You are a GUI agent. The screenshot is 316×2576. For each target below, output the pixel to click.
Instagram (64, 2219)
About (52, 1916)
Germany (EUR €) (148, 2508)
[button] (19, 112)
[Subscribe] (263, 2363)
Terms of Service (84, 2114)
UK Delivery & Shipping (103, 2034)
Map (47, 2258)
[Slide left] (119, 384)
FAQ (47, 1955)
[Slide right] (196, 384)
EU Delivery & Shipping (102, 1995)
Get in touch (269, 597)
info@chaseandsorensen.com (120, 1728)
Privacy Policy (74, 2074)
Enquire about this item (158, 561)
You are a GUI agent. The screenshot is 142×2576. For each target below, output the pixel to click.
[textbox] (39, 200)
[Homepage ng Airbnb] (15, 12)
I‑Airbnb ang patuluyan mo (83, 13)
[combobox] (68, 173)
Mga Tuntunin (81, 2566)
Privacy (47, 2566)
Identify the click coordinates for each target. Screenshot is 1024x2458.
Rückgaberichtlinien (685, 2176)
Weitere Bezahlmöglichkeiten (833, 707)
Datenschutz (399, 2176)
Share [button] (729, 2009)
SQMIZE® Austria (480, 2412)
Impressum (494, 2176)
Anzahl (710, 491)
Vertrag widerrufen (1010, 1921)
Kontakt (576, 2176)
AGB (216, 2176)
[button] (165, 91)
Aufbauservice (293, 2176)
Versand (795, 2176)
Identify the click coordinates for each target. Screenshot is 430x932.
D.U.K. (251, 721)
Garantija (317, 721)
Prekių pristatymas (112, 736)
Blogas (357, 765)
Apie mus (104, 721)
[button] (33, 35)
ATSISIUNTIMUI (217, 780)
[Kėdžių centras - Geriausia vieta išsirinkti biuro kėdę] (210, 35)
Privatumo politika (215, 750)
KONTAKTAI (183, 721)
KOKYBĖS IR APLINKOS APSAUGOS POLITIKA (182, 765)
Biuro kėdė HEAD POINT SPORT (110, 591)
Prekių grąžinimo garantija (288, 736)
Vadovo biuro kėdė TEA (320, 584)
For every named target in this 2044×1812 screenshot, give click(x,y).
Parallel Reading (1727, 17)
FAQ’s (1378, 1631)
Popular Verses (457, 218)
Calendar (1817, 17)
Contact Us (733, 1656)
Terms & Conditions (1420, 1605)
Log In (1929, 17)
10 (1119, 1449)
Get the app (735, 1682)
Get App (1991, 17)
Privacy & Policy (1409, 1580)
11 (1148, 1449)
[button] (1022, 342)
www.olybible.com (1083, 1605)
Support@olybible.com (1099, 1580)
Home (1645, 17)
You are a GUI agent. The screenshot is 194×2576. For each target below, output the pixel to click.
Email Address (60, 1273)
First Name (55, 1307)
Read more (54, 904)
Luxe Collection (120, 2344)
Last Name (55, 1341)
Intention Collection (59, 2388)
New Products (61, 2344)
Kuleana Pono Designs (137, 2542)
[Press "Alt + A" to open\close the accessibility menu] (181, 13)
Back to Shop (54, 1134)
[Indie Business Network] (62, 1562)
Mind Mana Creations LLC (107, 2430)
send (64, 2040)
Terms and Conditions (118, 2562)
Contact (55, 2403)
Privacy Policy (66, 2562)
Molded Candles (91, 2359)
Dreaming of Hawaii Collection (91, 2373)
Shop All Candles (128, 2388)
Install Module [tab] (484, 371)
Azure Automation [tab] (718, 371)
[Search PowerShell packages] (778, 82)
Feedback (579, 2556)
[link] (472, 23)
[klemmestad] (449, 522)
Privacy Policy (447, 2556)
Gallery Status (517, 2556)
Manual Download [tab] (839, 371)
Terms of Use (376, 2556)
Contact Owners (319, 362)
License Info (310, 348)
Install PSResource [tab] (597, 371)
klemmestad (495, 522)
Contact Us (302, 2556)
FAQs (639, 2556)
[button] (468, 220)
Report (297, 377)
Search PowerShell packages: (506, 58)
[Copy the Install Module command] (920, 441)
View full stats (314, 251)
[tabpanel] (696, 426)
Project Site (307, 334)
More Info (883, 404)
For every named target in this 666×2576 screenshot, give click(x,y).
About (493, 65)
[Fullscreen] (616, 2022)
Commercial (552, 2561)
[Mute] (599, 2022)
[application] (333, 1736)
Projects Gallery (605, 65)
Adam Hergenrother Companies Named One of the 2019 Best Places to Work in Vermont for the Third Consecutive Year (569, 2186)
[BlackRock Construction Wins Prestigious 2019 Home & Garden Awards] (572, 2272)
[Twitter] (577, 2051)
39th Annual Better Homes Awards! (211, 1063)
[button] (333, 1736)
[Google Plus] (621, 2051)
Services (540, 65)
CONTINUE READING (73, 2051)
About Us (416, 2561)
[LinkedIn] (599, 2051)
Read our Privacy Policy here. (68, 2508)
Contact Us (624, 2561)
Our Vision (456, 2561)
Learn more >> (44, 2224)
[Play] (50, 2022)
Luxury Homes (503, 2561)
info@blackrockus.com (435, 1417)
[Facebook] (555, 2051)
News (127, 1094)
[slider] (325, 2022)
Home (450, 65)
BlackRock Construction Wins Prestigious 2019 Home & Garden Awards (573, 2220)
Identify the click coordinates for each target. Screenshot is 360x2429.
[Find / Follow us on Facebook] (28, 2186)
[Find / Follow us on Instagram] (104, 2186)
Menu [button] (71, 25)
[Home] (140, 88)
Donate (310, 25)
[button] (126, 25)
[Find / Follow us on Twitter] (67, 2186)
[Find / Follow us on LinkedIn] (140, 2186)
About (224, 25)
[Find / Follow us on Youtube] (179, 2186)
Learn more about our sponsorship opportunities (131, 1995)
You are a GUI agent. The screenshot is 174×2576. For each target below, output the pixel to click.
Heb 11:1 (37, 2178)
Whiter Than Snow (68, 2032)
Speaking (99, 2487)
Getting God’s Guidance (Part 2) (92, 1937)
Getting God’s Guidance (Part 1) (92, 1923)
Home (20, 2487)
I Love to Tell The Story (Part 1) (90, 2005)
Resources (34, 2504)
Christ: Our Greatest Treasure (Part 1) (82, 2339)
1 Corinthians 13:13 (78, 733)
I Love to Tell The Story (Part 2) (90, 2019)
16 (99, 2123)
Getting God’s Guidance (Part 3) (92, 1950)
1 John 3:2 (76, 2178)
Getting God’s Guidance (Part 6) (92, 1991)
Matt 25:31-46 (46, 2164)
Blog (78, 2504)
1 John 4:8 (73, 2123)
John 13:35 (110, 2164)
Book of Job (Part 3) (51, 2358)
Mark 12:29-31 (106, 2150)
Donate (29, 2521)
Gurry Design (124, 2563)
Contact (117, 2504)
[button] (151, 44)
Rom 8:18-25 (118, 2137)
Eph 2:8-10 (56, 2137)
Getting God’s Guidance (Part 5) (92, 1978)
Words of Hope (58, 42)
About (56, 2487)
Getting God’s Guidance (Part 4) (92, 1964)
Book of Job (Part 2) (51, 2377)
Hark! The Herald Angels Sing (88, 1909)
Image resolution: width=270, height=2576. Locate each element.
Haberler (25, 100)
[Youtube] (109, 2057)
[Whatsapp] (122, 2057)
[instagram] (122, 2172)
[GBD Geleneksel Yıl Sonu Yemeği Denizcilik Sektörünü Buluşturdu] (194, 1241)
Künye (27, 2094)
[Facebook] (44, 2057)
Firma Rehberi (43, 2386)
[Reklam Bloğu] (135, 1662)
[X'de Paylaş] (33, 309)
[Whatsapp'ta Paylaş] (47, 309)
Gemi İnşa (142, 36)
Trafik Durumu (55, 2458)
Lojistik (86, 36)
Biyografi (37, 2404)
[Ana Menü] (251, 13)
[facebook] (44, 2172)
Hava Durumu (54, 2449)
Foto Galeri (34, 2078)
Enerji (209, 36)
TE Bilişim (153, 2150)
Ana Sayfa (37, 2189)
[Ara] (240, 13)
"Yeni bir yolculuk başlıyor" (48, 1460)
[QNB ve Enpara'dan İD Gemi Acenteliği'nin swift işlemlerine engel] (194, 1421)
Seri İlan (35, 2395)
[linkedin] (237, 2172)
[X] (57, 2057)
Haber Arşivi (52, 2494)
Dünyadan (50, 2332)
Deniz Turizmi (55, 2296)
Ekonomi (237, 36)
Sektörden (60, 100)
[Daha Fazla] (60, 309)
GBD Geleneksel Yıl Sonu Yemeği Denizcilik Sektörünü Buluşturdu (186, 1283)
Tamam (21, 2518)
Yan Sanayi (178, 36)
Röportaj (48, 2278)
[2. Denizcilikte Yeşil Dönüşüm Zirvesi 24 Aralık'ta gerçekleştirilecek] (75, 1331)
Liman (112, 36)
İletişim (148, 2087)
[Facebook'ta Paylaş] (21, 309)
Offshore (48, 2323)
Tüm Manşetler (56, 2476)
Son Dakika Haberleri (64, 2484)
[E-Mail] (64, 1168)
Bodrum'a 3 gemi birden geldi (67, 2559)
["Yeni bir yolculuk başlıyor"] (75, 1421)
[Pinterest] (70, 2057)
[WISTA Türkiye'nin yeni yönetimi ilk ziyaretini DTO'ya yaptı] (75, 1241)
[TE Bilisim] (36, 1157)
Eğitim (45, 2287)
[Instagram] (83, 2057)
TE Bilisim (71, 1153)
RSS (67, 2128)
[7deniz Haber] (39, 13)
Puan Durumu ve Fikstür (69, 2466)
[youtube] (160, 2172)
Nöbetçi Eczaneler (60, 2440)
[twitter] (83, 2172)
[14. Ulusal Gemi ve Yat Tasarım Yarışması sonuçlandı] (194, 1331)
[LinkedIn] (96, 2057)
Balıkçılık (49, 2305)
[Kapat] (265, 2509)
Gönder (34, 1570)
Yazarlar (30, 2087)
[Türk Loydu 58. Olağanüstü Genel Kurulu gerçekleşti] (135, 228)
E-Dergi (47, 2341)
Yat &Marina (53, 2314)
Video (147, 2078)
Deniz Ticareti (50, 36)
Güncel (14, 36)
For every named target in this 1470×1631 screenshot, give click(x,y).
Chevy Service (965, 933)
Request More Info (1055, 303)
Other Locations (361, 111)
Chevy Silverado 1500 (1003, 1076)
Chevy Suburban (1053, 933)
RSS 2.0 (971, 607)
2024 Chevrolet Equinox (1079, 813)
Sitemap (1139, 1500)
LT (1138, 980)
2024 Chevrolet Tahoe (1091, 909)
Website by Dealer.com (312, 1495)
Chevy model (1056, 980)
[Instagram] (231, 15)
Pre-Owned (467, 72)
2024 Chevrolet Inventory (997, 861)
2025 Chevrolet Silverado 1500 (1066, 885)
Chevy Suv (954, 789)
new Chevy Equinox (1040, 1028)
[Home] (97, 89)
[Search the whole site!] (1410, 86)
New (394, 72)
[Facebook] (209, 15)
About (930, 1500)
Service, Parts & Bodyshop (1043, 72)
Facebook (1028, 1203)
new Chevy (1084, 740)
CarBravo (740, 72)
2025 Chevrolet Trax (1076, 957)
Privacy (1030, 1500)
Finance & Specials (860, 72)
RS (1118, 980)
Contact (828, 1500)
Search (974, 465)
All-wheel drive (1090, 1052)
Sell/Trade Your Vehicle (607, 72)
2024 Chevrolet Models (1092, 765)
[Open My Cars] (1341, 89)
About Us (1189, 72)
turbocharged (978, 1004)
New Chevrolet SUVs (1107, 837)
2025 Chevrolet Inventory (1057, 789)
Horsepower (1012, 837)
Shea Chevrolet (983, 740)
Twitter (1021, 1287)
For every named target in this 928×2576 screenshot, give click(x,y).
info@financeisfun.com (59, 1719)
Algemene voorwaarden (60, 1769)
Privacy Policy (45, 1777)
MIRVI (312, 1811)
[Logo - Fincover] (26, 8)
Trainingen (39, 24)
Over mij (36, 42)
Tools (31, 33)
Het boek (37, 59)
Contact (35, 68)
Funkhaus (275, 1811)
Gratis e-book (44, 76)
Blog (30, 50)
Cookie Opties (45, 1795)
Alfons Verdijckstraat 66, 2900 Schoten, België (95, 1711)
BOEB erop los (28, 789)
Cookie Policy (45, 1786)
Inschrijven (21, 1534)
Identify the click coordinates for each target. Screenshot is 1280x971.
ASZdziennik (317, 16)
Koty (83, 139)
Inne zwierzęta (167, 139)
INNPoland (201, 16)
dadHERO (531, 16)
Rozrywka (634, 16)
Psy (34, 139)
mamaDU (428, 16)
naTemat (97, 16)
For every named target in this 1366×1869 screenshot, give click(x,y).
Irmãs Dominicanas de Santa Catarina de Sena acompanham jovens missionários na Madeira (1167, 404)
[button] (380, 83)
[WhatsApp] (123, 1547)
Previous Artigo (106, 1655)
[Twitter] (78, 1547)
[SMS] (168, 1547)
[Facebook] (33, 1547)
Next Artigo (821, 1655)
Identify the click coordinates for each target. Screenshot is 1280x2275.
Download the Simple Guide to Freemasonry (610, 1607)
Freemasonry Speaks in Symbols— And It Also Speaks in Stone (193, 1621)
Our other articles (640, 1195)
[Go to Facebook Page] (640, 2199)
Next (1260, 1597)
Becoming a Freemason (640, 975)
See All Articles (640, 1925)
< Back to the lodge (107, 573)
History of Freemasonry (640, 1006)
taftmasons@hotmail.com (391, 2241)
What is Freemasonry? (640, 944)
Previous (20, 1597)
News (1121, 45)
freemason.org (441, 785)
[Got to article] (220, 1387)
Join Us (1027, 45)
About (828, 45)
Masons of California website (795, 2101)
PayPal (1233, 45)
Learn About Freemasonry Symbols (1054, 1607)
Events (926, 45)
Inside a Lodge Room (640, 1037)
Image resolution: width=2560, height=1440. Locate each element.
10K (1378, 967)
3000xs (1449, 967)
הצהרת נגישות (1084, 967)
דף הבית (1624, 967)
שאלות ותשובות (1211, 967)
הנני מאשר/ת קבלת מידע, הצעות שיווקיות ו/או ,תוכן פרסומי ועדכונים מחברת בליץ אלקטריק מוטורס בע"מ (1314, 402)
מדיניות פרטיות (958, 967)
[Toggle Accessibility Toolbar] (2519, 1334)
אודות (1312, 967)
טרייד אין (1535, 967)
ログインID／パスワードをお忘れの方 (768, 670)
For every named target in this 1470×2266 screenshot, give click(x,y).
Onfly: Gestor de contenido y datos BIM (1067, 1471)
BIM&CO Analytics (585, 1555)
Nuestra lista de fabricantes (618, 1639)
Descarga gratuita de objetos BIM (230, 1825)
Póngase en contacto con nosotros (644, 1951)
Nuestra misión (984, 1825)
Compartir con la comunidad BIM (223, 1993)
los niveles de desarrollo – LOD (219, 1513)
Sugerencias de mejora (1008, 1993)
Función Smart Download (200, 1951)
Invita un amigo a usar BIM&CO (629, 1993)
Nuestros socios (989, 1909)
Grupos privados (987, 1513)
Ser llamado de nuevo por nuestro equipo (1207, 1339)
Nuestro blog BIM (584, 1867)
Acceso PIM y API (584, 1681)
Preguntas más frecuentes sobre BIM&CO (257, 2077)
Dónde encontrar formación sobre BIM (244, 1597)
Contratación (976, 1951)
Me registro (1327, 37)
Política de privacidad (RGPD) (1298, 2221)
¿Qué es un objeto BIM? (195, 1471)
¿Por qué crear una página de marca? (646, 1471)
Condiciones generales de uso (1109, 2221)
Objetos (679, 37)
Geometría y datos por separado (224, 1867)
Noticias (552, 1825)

____

_TASK PROMPT_: Give again exactly, and only, the lines above starting at the one with "[button] (468, 220)" and ending at the one with "More Info (883, 404)".

_OUTPUT BELOW_:
[button] (468, 220)
Report (297, 377)
Search PowerShell packages: (506, 58)
[Copy the Install Module command] (920, 441)
View full stats (314, 251)
[tabpanel] (696, 426)
Project Site (307, 334)
More Info (883, 404)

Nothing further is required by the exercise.